● **Exercise brief**
Can you arrange the lines from the one containing "674x405 pixels." to the one containing "will (35, 320).", both included, as a numbered list with blank lines left out?

● **Input rows**
• • • •

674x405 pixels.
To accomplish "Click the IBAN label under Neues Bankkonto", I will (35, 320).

• • • •

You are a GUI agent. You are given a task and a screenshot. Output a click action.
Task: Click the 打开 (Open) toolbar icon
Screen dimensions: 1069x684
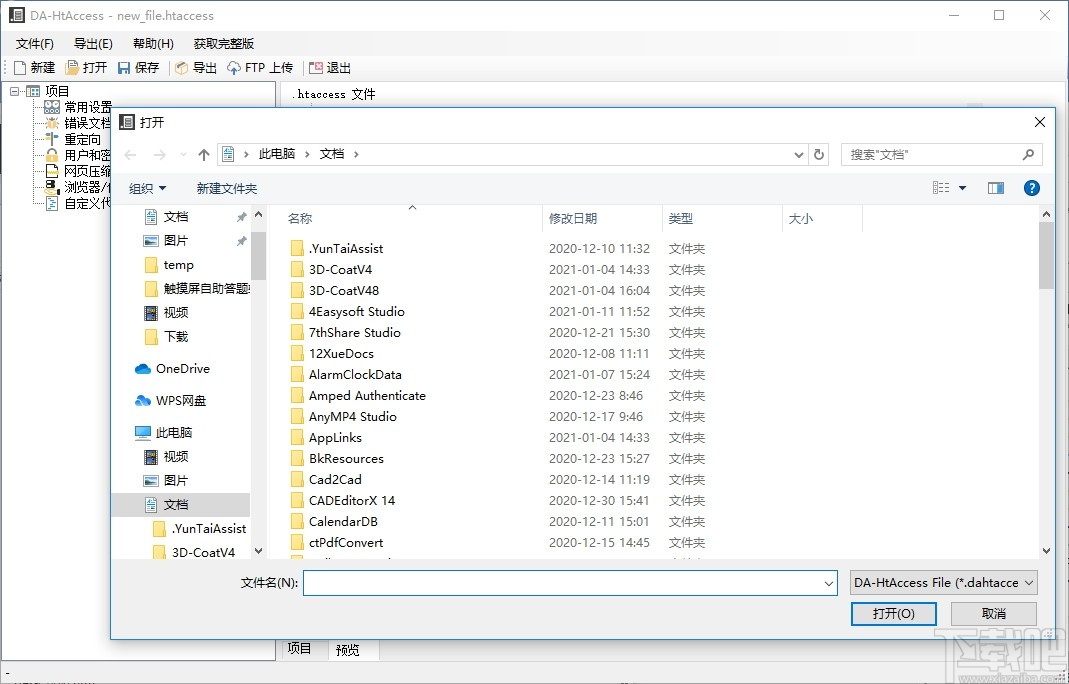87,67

• • • •

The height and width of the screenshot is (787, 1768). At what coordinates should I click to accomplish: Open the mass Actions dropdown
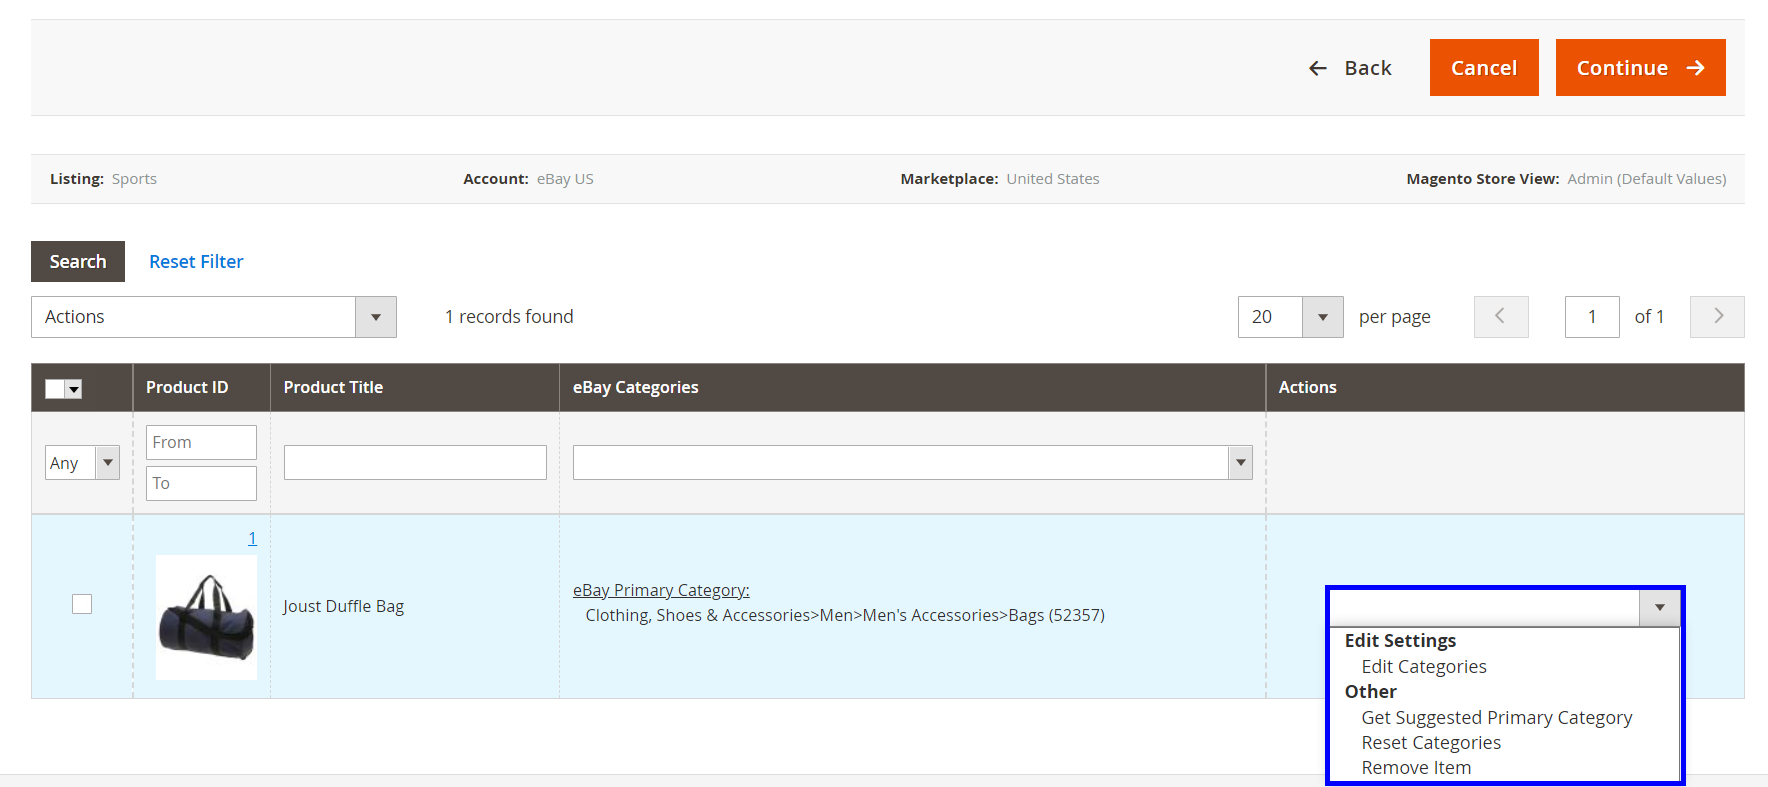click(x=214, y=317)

• • • •

● **Answer in full**
1. 674x405 pixels.
2. To accomplish "Click the IBAN label under Neues Bankkonto", I will (35, 320).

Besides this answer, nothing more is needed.